TFTP (Trivial File Transfer Protocol):
Mountable Filesystems:
REXD (Remote Execution Daemon):

There are also a number of tests which require user participation in their execution. One such test is the 'guess' test, in which the user can add possible 'username/password' combinations to the suite of couples to be guessed at.

Remote system testing is the phase in which the user watches the program as it fires tests off at remote systems and networks. Not much participation is required by the user at this point, but a number of visual cues are sent to the interface to facilitate a 'video game' atmosphere in which the Ice-Pick user can simply watch machines get pounded on. Testing can, of course, be stopped at any time.

Report generation is one of the most important phases. During this phase of program execution, after testing has completed, the user has options as to how he/she wishes to view the testing results. The following options are allowed ...

Simple viewing: The user looks at results with the interface but does not actually create a document describing those results. Network report generation: The user allows the program to generate a report with statistical data for the network as well as summaries of testing results against all hosts on that network. System report generation: The user allows the tool to create a sperate report for each system on the network (normally e-mailed to system administrators from the person in charge of testing in a real facility).

Is the Program Successful?

With Ice-Pick in hand, the system manager knows how vulnerable his system is. In effect, he can launch an offensive attack against one or more of the computer systems on the network, just as any outside hacker could. The difference is that once the network is penetrated, a report on vulnerabilities, rather then the loss of data or the insertion of a virus or other malicious code is the result.

Ice-Pick has quickly evolved from its original form and continues to increase its capabilities as a network based security tool. The addition of new tests to the program is unavoidable as ever more complex problems are identified within existing and emerging operating systems on a regular basis.

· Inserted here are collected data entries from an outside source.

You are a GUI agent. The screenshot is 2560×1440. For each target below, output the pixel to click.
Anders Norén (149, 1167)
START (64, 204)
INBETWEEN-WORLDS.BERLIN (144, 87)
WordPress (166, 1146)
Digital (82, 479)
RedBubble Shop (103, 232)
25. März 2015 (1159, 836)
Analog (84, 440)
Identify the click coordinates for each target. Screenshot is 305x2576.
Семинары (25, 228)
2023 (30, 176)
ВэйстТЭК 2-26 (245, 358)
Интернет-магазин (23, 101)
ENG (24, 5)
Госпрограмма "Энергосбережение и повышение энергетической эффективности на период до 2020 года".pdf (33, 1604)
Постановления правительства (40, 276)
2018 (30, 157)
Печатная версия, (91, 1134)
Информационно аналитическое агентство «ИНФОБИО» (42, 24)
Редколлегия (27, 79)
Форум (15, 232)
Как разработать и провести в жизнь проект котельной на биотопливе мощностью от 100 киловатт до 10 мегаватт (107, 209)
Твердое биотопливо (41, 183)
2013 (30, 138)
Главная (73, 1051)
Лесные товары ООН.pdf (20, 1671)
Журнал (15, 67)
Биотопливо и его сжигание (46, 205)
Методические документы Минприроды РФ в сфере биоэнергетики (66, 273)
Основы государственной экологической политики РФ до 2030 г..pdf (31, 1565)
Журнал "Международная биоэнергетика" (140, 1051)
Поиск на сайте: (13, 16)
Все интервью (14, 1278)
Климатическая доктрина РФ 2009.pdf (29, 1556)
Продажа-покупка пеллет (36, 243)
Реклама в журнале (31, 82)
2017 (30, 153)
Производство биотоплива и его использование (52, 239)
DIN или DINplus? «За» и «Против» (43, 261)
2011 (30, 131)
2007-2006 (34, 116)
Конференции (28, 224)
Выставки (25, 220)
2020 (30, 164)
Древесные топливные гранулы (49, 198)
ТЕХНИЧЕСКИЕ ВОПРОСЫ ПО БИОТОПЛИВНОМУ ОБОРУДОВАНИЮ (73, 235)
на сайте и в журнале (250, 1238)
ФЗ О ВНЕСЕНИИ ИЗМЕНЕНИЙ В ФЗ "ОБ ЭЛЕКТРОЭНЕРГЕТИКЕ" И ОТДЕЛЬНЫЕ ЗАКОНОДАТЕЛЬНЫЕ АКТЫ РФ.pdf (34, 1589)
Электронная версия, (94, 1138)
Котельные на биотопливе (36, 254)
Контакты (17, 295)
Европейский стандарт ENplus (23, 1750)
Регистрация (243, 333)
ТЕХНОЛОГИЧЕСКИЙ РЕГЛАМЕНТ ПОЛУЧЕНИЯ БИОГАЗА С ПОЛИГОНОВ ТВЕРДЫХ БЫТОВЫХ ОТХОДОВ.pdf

Ice-Pick has now become more than just a successful test tool at NRL. The overall test program has allowed site security personnel to gain control over their organizations network security issues by centralizing system security testing, greatly increasing our staff efficiency, and reducing the costs of both oversight and recovery.

[1] Reactive Security: Reactive computer security deals with who- did-what-when issues as related to local and remote system activity.

[2] Proactive Security: Proactive computer security addresses the need to check the current setup of a system in order to verify that system is secure. A proactive package would look at default conditions as they currently exist on the system and identify problem areas.

[3] Daemon: A program running in the background (or activated by interrupt) which provides a network based service to remote users.